Если бы и впрямь, как утверждают некоторые, на свете не было бы фактов, а только одни интерпретации, торговаться было бы бессмысленно, потому что не было бы критерия, позволяющего сравнить интерпретации и увидеть: лучше моя интерпретация — или твоя. Интерпретации поддаются сравнению и обсуждению именно благодаря тому, что они приложимы к фактам. Я вычитал в газете, что один плохо информированный священник занес меня в список Учителей Зла, потому что я утверждаю, будто не существует фактов, а только интерпретации. Я спокойно отнесся к попаданию в Учители Зла (люцифериански я был бы и не прочь, но, возрастая годами и мудростью, убеждаюсь все решительнее, что я всего лишь Негодный Ученик), но я безусловно во всех своих писаниях всегда утверждал совершенно противоположное тому, что приписал мне этот служитель церкви. Именно таким образом, интерпретации постоянно разбиваются о твердые факты, а факты, которые порой плохо поддаются интерпретации, тверды и непреложны, несостоятельные интерпретации о них разбиваются.
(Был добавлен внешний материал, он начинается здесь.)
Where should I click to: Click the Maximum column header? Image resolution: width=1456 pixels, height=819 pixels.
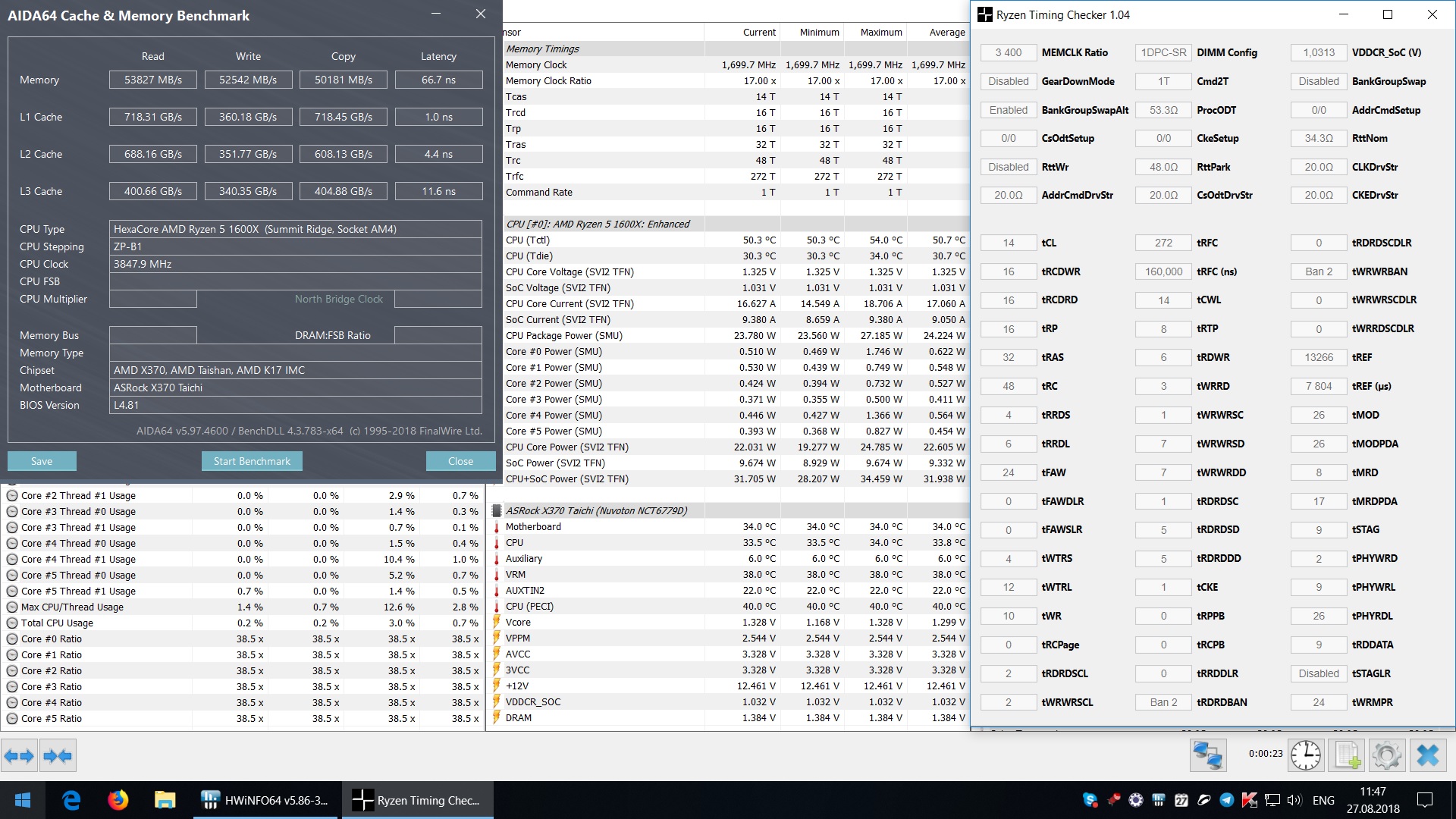pos(880,32)
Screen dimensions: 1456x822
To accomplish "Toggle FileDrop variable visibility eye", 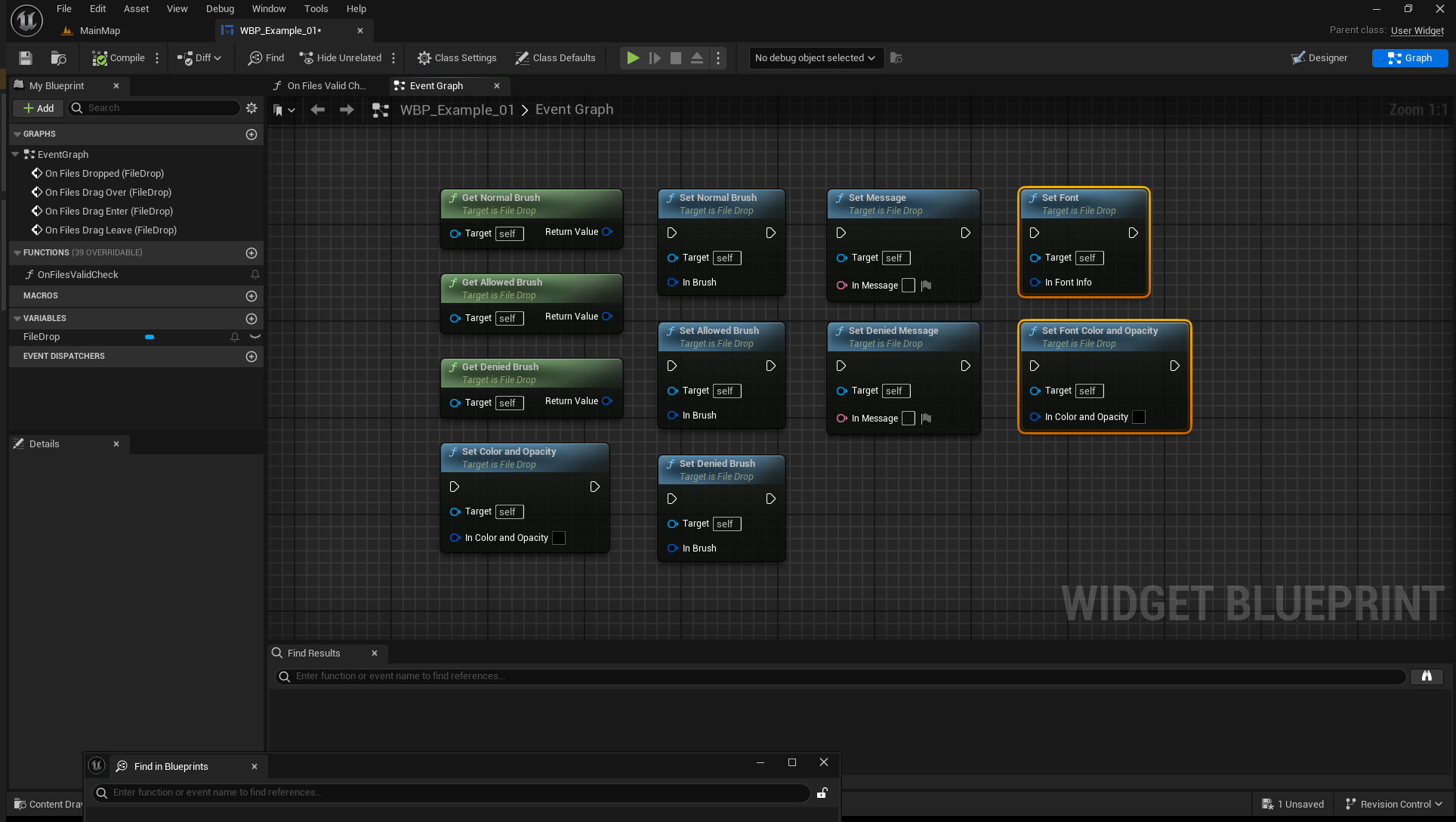I will tap(255, 337).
Прошу прощения, что сделал далекое отступление (мне оно кажется полезным), — возвращаюсь к идее торга в обществе. Торгуемся мы вот о чем. Если бы каждый держался исключительно своей интерпретации фактов, диспут не кончился бы никогда.
Необходима торговля, чтобы свести дивергентные интерпретации к точке конвергенции, пускай даже частичной, а оттуда выходить навстречу факту: факт ведь непреложен, неопровержим, и разделаться с фактом не так уж просто, как мы знаем по опыту.
Весь этот разговор (который подводит к принципу, что с неотвратимым нужно разумно торговаться) возник, когда в одном миланском лицее по просьбе родителей-эмигрантов решили учредить класс для учеников-мусульман.
Это забавная история, потому что при разумном подходе ничего бы не стоило отправить половину мусульман в один класс, половину в другой, тем самым способствуя их культурной интеграции с товарищами-носителями другой культуры, и давая местным подросткам возможность узнать много для себя нового. Именно этого всем бы нам и хотелось, живи мы в лучшем из возможных миров. Тем не менее судьба распорядилась таким образом, что мир, в котором мы живем, — не самый лучший, хотя некоторые богословы и философы объясняют, что сам Господь не умел вообразить что-нибудь поприличнее и теперь мы имеем то, что у него получилось.
Я обычно на сто процентов согласен с тем, что пишет мой друг Клаудио Магрис[362] (ладно, чтоб смущать себя и его, скажу — на девяносто девять и девять десятых процента), но хотел бы высказать кое-какие претензии к его статье, опубликованной в прошлый понедельник в «Коррьере делла Сера». Напоминая, что решение школьной администрации было определено тем фактом, что родители подростков выставили ультиматум: или будь по-нашему, или мы не пошлем детей в школу, — Магрис комментирует: «Это требование устроить гетто можно еще представить себе в устах расиста, одуревшего от ненависти к мусульманам. Представить себе как оскорбление всему на свете, и в первую очередь — исламу. В устах же мусульман оно звучит как низкая карикатура на ислам. С какой стати может быть неприятно, скандально, отвратительно для мусульманского отрока иметь одноклассников — католиков, вальденсов, евреев или вообще молодых людей не крещеных и не обрезанных? Плюрализм — соль жизни, демократии и культуры — не являет собой серию миров, замкнутых друг в друге, не знающих друг о друге. Он состоит во встрече миров, в диалоге миров, в сравнении миров с мирами».